We start the school year with five films as varied as interesting: Pilgrimage by Carla Simón, a biographical inquiry in the Vigo estuary; The talent by Polo Menárguez, which Schnitzler adapts in a hotel full of ethical dilemmas; April of Dea Kulumegashvili, Georgian chronicle on body and maternity; What I learned from my penguin by Peter Cattaneo, a comedy in Argentina with Steve Coogan and Jonathan Pryce; and Faruk From Asli Özge, documentary portrait about age and family in Istanbul.
Pilgrimage (Carla Simón, 2025)
The third length of the talented Catalan director abounds in her biography and in her condition as adopted daughter. In this installment he seeks information about his biological parents – fashionable of AIDS in the 90s – in the surroundings of the Ría de Vigo. With skill a reconstruction of the trip she could do with the dreams or desire to know a truth beyond family censorship is intermingled. I think the film is missing synthesis but it is always suggestive and exciting. (I attach an interview with his passage through Cannes).
The talent (Menorguez Polo, 2025)

Based on an already centenary novel by Arthur Schnitzler, it has the participation of my admired León de Aranoa in the script and production. The minimum history, which runs practically in one day, during a party of pija people in a “charming” hotel, is focused on a young Chelista, aspiring to enter the Vienna Conservatory, which is seen in the dilemma of succumbing to an indecent proposal to achieve the money that your family needs. The ethical background and the criticism of the upper class are fine, but the film falls a bit short in everything else and the musical test that wants to function as dramatic tension is not properly articulated with the rest.
April (Dea Kulumbegashvili, 2024)

The director of this Georgian production owns a speech and a contemplative style that is put at the service of a reflection on the body, singularly on sex and motherhood. The story focuses on a gynecologist whom they accuse of little orthodox in their private life and in medical practice. Somewhat rewarded, with some uncomfortable images, it is not easy to tune in to this piece, although we recognize its strength and originality.
What I learned from my penguin (Peter Cattaneo, 2024)

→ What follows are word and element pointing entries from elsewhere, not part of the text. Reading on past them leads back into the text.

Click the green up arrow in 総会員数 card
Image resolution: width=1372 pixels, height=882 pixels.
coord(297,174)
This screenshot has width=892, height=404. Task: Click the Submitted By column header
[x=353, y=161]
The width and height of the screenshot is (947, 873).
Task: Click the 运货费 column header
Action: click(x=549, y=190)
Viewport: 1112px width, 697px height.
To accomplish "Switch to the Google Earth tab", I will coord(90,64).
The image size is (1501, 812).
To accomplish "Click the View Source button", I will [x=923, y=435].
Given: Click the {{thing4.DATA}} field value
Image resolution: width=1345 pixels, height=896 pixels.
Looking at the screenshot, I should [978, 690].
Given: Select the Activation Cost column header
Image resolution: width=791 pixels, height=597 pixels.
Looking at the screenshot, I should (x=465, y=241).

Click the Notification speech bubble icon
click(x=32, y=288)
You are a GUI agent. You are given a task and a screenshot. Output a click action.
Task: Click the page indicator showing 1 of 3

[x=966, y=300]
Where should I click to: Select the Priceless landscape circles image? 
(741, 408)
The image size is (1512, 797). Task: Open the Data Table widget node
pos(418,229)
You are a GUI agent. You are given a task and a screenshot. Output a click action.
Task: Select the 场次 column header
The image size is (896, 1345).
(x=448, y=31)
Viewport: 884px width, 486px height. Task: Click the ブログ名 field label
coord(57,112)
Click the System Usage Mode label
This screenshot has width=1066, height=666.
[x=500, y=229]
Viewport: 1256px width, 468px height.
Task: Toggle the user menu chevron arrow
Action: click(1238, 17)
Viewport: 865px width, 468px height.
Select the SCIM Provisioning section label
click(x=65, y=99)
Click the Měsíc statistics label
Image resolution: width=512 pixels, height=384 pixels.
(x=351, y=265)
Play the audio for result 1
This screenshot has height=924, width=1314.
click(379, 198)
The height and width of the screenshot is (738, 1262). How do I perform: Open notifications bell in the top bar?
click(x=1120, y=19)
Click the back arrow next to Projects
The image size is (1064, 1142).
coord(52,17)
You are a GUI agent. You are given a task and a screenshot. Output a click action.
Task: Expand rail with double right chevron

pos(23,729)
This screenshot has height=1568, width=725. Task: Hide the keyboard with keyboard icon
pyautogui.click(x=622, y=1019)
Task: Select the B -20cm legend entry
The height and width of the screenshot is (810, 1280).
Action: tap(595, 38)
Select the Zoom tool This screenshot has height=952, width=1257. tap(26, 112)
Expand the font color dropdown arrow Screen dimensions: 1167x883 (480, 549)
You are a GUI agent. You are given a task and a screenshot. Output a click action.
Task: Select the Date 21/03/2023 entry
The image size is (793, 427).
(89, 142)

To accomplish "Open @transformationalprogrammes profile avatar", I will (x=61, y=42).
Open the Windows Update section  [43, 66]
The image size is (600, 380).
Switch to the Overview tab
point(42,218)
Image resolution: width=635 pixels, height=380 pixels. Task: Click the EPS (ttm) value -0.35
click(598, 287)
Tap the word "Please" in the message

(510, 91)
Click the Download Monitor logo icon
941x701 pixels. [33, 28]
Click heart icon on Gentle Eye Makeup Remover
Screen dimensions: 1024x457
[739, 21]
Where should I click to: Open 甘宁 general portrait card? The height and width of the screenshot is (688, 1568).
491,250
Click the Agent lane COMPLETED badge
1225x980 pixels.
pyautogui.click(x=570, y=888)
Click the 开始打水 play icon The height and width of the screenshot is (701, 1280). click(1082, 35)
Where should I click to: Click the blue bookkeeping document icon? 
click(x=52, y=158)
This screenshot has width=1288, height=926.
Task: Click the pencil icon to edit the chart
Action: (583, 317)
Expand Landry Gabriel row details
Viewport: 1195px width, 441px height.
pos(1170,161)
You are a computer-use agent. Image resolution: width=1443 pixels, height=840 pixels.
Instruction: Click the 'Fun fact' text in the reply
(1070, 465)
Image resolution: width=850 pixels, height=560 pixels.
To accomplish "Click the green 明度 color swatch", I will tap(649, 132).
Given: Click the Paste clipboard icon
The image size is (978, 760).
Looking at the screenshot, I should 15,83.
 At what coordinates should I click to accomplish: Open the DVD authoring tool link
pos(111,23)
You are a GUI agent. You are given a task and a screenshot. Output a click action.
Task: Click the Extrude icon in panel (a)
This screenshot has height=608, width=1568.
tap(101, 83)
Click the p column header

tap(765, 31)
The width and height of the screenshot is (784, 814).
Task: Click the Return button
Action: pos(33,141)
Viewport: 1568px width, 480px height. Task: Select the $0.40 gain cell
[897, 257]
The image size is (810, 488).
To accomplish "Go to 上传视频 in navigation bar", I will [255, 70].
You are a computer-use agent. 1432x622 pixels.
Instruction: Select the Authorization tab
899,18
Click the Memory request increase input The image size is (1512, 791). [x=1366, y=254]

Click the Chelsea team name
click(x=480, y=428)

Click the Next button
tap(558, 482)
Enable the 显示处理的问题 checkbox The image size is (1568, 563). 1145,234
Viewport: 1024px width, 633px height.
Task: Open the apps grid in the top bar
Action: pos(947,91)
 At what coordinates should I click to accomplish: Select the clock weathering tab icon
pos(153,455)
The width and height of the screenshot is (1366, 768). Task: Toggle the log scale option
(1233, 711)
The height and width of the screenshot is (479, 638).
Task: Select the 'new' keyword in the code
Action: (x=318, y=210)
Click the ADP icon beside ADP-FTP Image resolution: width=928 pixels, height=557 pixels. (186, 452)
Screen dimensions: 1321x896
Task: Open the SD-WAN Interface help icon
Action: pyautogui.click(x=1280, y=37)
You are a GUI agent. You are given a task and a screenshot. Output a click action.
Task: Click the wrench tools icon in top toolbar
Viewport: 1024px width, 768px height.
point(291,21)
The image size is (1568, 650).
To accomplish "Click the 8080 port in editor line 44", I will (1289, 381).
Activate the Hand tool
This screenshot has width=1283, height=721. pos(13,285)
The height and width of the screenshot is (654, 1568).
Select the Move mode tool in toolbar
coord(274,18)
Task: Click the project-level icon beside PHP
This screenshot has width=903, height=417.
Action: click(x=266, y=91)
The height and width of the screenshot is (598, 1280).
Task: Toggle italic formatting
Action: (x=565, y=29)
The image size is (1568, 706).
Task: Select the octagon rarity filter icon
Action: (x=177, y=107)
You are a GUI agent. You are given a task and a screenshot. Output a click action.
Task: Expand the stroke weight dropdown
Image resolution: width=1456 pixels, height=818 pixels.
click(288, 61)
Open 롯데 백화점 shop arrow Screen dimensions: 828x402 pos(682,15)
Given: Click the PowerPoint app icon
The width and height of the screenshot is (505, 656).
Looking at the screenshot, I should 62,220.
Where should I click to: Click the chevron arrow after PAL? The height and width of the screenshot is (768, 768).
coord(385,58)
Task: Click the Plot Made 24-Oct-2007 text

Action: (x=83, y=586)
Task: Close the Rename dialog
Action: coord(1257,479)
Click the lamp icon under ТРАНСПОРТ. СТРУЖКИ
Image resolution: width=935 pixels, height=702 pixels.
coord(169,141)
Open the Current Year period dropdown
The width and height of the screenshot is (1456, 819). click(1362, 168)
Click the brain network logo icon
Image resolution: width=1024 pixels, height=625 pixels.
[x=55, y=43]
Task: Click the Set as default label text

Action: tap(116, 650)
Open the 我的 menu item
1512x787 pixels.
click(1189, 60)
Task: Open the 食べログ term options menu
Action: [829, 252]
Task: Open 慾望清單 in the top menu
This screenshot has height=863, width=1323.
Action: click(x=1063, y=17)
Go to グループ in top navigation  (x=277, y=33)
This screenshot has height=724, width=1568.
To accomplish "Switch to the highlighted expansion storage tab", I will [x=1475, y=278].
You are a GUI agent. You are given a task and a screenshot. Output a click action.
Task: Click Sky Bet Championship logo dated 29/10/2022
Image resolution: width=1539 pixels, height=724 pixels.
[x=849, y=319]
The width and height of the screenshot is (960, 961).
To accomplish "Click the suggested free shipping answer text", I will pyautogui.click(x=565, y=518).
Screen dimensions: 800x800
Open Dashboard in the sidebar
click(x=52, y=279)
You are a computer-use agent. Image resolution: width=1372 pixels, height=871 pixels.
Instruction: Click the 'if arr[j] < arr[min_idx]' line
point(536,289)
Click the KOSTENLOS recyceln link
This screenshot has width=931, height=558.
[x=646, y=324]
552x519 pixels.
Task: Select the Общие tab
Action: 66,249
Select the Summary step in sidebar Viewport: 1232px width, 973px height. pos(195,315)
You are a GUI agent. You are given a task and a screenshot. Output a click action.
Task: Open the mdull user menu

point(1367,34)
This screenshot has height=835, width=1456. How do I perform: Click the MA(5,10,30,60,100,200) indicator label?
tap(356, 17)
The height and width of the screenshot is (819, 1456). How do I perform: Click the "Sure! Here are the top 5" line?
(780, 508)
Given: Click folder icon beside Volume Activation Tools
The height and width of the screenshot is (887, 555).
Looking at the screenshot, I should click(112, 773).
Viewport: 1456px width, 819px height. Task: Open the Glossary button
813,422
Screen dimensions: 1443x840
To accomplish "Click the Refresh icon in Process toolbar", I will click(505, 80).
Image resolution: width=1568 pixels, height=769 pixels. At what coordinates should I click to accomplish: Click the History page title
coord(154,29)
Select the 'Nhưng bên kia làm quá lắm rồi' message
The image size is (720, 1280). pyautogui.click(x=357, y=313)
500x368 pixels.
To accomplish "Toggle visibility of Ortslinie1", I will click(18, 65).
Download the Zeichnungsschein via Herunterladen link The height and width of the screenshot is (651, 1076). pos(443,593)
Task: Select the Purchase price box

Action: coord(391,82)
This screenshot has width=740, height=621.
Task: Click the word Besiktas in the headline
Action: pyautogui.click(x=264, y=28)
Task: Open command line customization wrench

Probably Tom Michell's book about his own history as an English teacher at an elite school in Argentina in the first years of the military dictatorship is very interesting, in addition to fun. But the director of the celebrated “Full Monty” only gets halfway that we tune into the delirious story of this teacher who adopts a penguin as exotic pet with some metaphorical value at some times of the story. Unequal, to see as a curious piece, with the excellent Steve Coogan and Jonathan Pryce leading the cast.
Faruk (Asli Özge, 2024)

This curious documentary film is starring a nonagenarian who lives in a block immediately demolition in the Istanbul neighborhood where he has lived his whole life. The trauma of changing home and waiting for reconstruction is exacerbated with contempt for the elderly or the suspicion that their mental faculties are diminished. To this is added the story of his filmmaker who rolls a documentary about him. At times it is family cinema, with the nostalgia of the past years and the memory of the deceased wife; In others it is the denunciation of age and the manipulation of the elderly. I liked it.